Collected data entries ->
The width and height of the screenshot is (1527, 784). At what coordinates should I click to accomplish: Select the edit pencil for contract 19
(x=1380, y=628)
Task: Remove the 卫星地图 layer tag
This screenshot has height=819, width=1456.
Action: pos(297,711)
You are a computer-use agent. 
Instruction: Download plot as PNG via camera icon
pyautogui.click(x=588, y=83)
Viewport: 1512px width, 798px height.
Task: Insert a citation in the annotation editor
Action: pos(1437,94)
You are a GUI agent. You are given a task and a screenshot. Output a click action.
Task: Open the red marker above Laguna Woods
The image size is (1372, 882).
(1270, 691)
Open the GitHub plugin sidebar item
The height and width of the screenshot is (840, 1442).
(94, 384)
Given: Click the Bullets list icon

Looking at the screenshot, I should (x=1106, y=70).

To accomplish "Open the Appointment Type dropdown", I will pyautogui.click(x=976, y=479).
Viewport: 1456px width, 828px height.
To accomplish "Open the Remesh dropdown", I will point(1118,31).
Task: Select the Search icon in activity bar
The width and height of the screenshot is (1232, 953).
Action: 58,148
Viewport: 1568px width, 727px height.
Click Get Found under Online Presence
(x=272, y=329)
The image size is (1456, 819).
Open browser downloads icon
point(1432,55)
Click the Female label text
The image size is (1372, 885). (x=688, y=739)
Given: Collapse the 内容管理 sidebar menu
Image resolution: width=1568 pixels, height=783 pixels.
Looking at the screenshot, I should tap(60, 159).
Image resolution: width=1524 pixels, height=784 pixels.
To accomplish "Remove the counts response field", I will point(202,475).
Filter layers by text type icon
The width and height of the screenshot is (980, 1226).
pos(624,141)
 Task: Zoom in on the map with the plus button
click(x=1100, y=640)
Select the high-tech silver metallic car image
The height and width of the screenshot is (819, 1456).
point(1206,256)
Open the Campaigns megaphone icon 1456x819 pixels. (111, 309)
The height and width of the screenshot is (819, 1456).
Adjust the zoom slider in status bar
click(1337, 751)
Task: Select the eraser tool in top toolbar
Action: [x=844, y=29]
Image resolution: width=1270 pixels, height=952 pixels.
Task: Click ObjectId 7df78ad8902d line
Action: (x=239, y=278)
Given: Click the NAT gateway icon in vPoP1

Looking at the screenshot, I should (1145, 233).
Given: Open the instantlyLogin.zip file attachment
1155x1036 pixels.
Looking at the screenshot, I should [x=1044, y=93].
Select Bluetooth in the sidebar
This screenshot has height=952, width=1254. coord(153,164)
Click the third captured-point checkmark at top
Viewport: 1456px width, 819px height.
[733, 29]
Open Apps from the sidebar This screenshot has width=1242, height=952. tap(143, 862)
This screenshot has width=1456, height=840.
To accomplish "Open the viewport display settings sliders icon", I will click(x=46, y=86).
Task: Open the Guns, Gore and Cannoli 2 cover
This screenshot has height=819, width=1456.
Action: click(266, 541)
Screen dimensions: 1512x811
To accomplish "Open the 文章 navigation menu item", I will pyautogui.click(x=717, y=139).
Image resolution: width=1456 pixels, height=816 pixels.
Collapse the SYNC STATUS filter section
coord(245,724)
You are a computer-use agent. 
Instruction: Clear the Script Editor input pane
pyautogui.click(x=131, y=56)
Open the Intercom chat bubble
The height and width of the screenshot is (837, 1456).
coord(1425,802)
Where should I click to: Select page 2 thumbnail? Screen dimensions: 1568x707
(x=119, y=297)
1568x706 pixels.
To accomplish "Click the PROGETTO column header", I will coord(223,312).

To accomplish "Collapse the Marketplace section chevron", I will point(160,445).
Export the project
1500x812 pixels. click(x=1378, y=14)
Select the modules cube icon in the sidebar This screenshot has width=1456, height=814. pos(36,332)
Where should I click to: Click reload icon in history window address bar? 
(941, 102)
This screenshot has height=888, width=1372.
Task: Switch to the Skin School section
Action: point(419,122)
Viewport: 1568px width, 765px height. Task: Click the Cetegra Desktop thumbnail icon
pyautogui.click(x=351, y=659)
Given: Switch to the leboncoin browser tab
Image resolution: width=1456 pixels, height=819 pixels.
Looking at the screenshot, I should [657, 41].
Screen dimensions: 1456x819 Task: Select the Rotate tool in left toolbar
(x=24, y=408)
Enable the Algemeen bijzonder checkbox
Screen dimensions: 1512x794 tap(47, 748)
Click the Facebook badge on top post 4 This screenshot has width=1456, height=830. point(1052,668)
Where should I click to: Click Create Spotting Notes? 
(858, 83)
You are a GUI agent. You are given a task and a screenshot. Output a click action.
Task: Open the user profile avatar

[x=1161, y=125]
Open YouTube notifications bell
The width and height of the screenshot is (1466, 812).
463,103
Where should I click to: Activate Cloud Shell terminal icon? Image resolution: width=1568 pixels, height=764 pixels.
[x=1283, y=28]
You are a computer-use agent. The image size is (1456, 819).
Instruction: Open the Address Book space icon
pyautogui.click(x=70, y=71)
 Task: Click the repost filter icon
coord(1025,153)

WHAT IS EXPECTED -> Collect from the data above every line that includes "item".

YOUR SOLUTION ->
Open the GitHub plugin sidebar item
To accomplish "Open the 文章 navigation menu item", I will pyautogui.click(x=717, y=139).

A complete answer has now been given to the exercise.